To solve problems having a continuous space, especially to solve the LunarLander problem in the next exercise, we need to define and implement an appropriate parametric policy.
For this purpose, we recommend the following neural network:
- one hidden layer of 16 units having a ReLu activation function
- a tanh activation function on the output layer (be careful on the number of output units)

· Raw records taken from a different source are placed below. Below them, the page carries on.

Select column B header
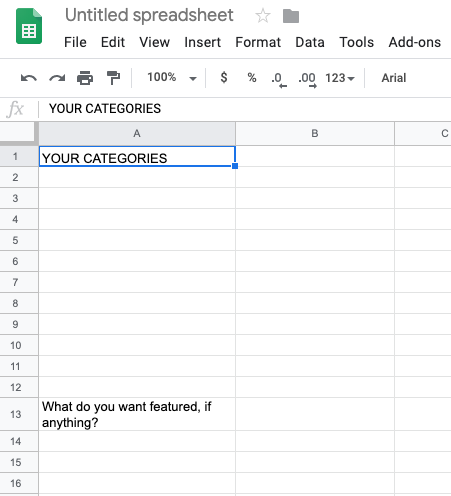 pyautogui.click(x=315, y=134)
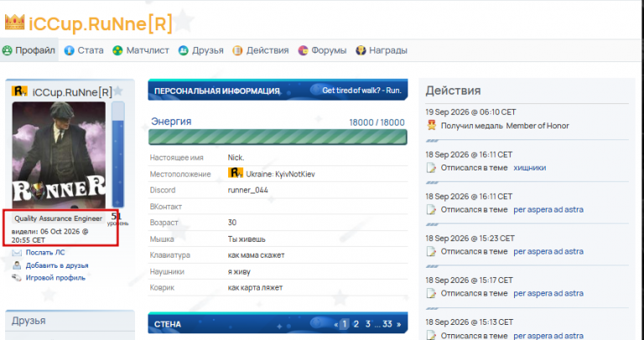Click the star icon next to profile nickname
644x340 pixels.
click(118, 91)
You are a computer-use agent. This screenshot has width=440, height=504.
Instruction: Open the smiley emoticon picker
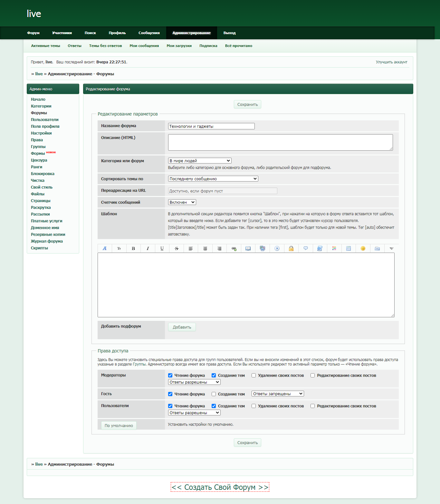click(363, 248)
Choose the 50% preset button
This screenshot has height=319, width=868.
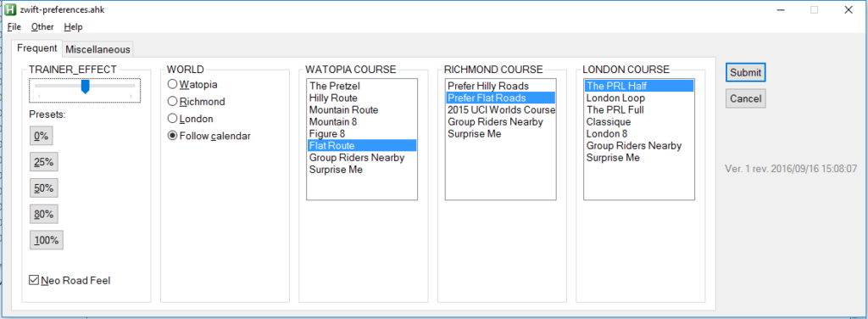pos(44,187)
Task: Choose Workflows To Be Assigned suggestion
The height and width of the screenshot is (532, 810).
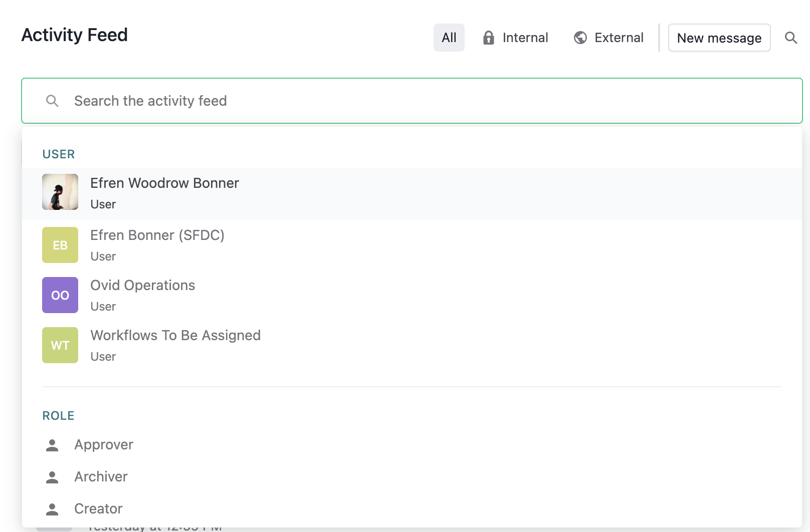Action: point(175,345)
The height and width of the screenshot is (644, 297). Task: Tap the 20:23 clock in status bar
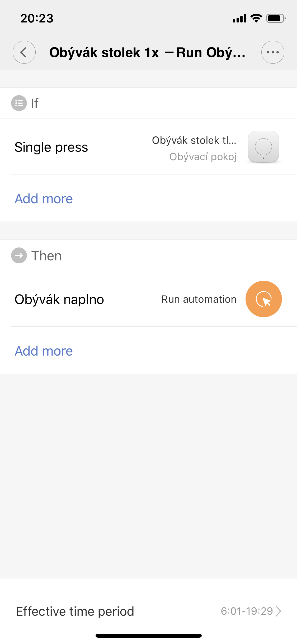click(37, 18)
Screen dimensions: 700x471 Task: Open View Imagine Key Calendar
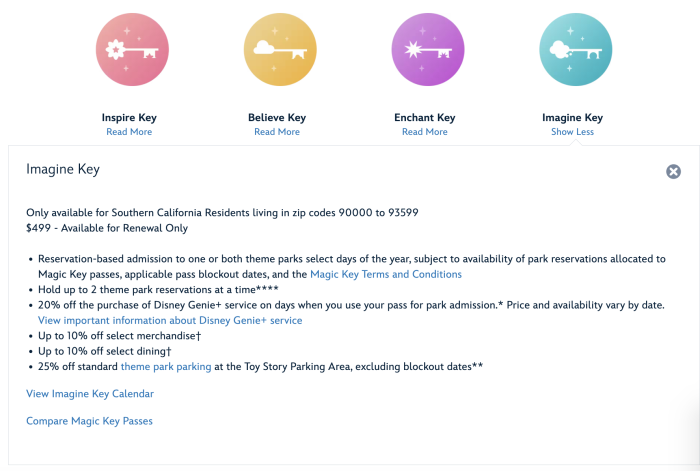(x=90, y=394)
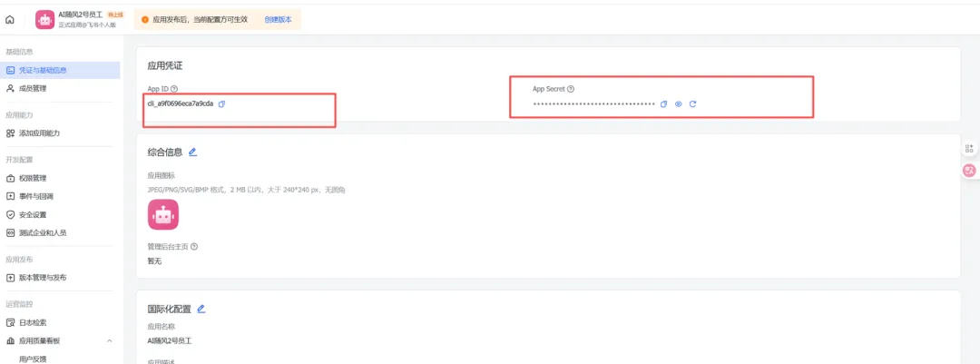Select 事件与回调 in the sidebar
This screenshot has width=980, height=364.
(36, 196)
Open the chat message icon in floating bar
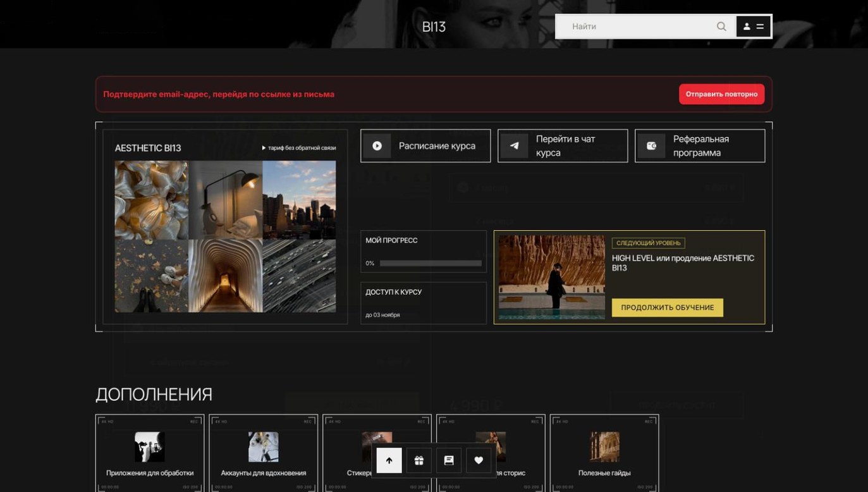This screenshot has height=492, width=868. click(x=449, y=460)
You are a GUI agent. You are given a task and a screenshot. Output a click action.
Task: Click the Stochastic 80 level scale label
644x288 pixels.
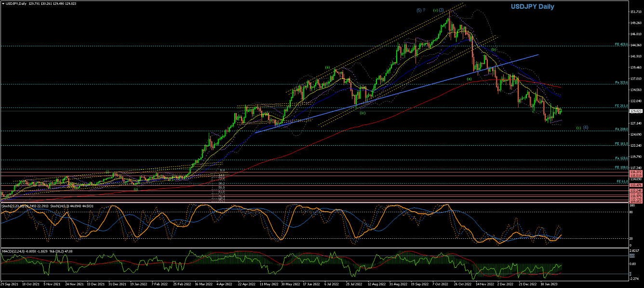[x=632, y=212]
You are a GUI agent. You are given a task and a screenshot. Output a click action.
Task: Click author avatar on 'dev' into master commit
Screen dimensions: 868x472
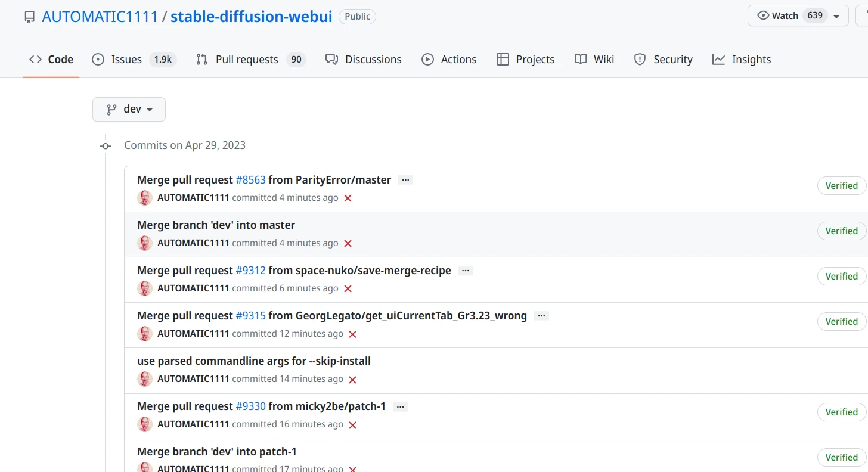[145, 243]
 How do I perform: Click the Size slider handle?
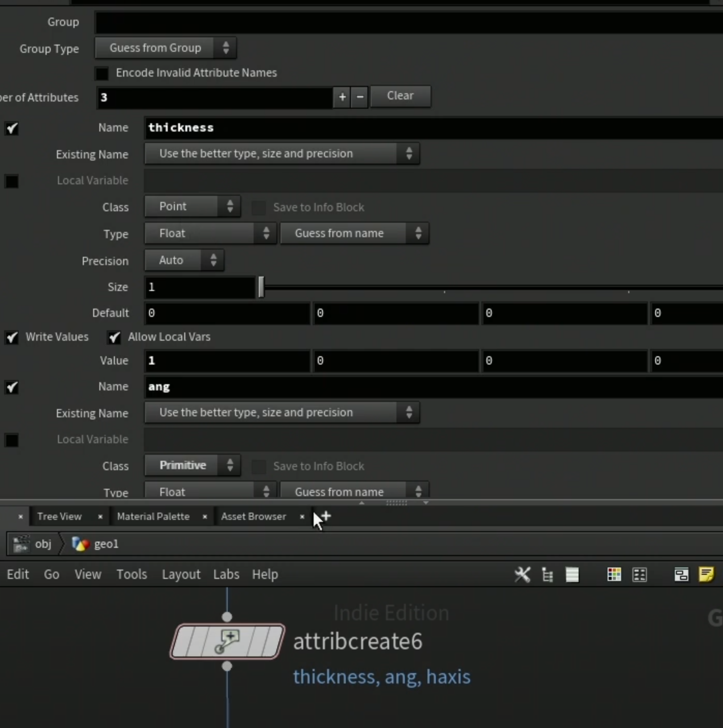[261, 287]
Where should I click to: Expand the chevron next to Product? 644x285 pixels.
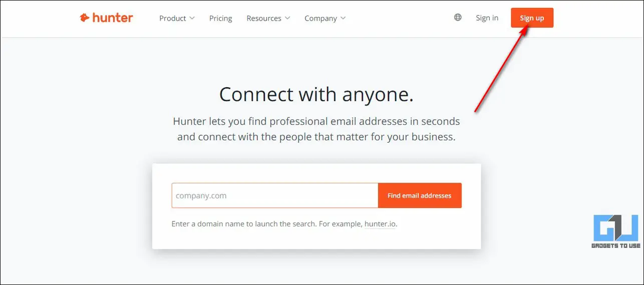coord(191,18)
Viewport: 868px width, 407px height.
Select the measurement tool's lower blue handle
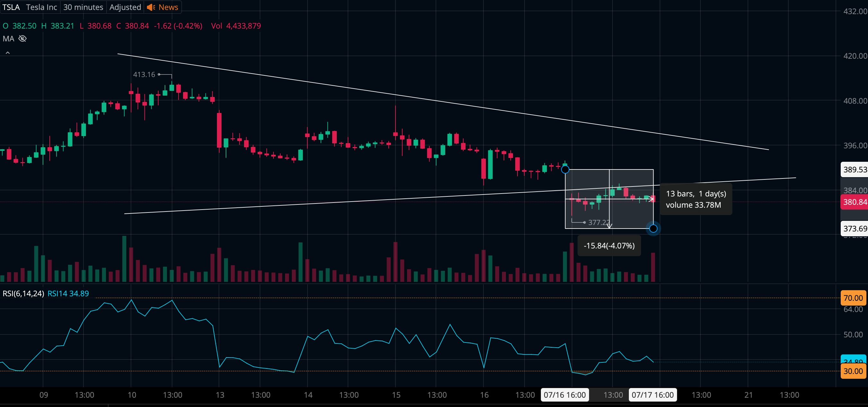click(653, 229)
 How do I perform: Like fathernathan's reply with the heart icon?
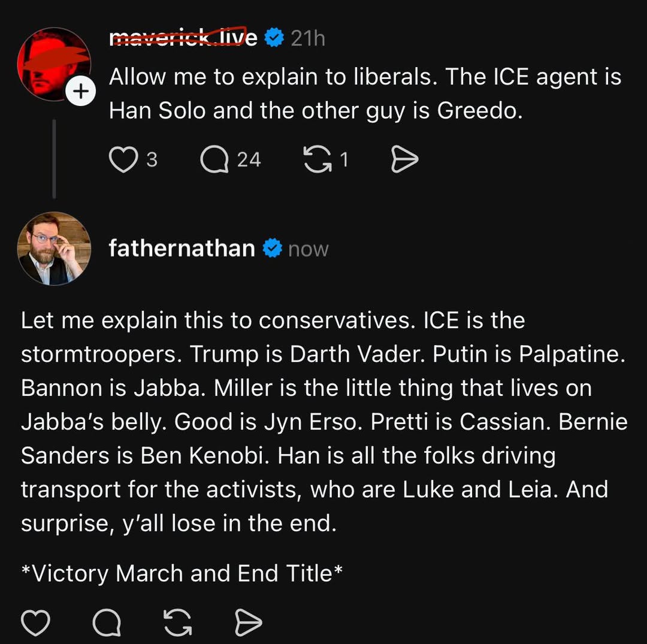[36, 622]
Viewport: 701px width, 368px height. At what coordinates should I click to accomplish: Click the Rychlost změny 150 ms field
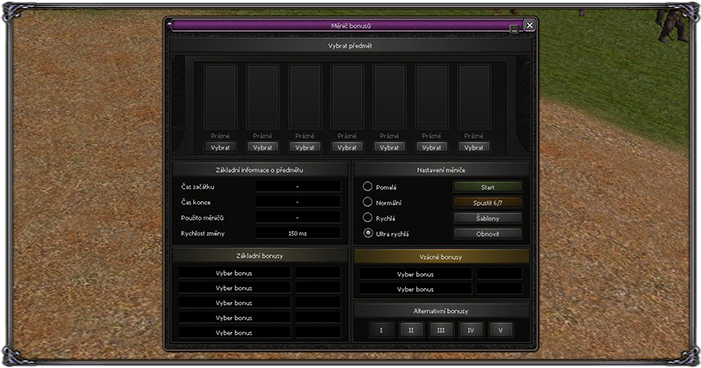(298, 233)
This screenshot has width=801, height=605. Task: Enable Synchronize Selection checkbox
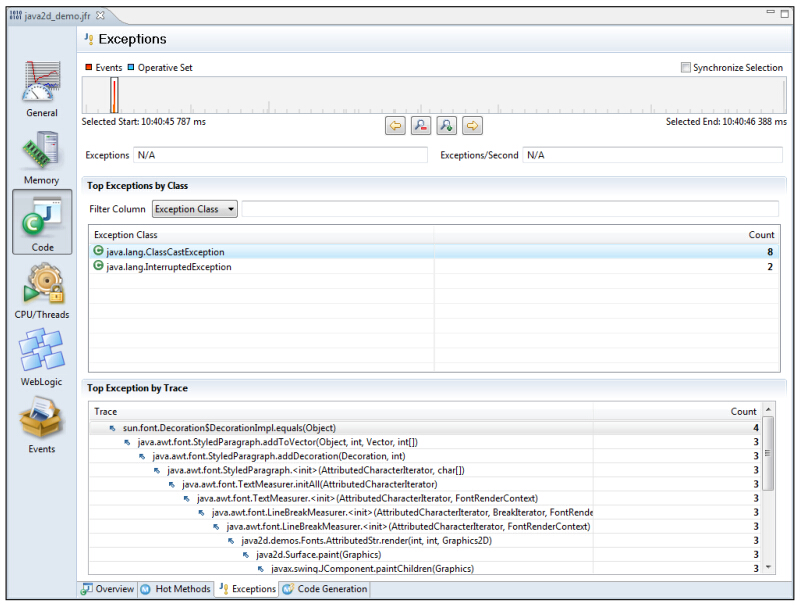[x=685, y=68]
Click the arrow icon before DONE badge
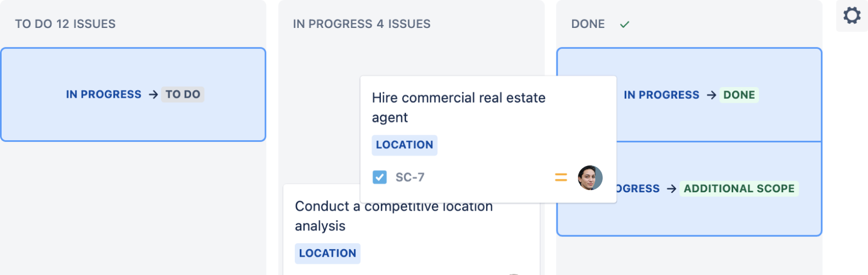The width and height of the screenshot is (868, 275). point(712,95)
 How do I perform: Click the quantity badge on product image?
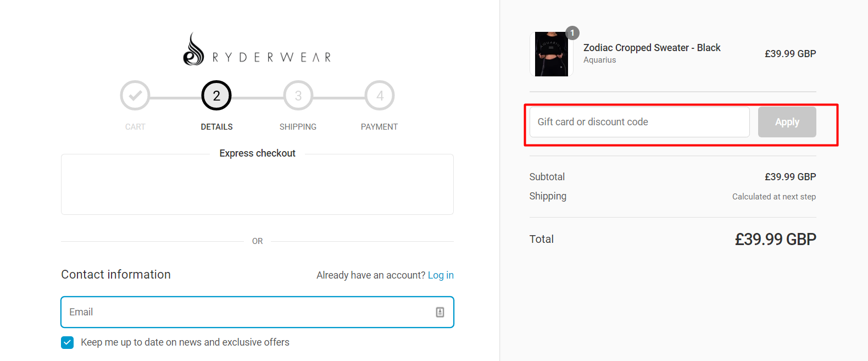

To solve environments with continuous action space like LunarLander with Direct Policy Search methods, a simple procedure that compute the feed forward signal is needed (we don't do back propagation here).
A procedure to set/get weights of the network from/to a single vector $\theta$ will also be required.

In [None]:
# Activation functions ########################################################

def identity(x):
    return x

def tanh(x):
    return np.tanh(x)

def relu(x):
    x_and_zeros = np.array([x, np.zeros(x.shape)])
    return np.max(x_and_zeros, axis=0)

# Dense Multi-Layer Neural Network ############################################

class NeuralNetworkPolicy:

    def __init__(self, env, h_size=16):   # h_size = number of neurons on the hidden layer
        # Set the neural network activation functions (one function per layer)
        self.activation_functions = (relu, tanh)
        
        # Make a neural network with 1 hidden layer of `h_size` units
        weights = (np.zeros([env.observation_space.shape[0] + 1, h_size]),
                   np.zeros([h_size + 1, env.action_space.shape[0]]))

        self.shape_list = weights_shape(weights)
        print("Number of parameters per layer:", self.shape_list)
        
        self.num_params = len(flatten_weights(weights))
        print("Number of parameters (neural network weights) to optimize:", self.num_params)


    def __call__(self, state, theta):
        weights = unflatten_weights(theta, self.shape_list)

        return feed_forward(inputs=state,
                            weights=weights,
                            activation_functions=self.activation_functions)


def feed_forward(inputs, weights, activation_functions, verbose=False):

    # TODO...

    return layer_output


def weights_shape(weights):
    return [weights_array.shape for weights_array in weights]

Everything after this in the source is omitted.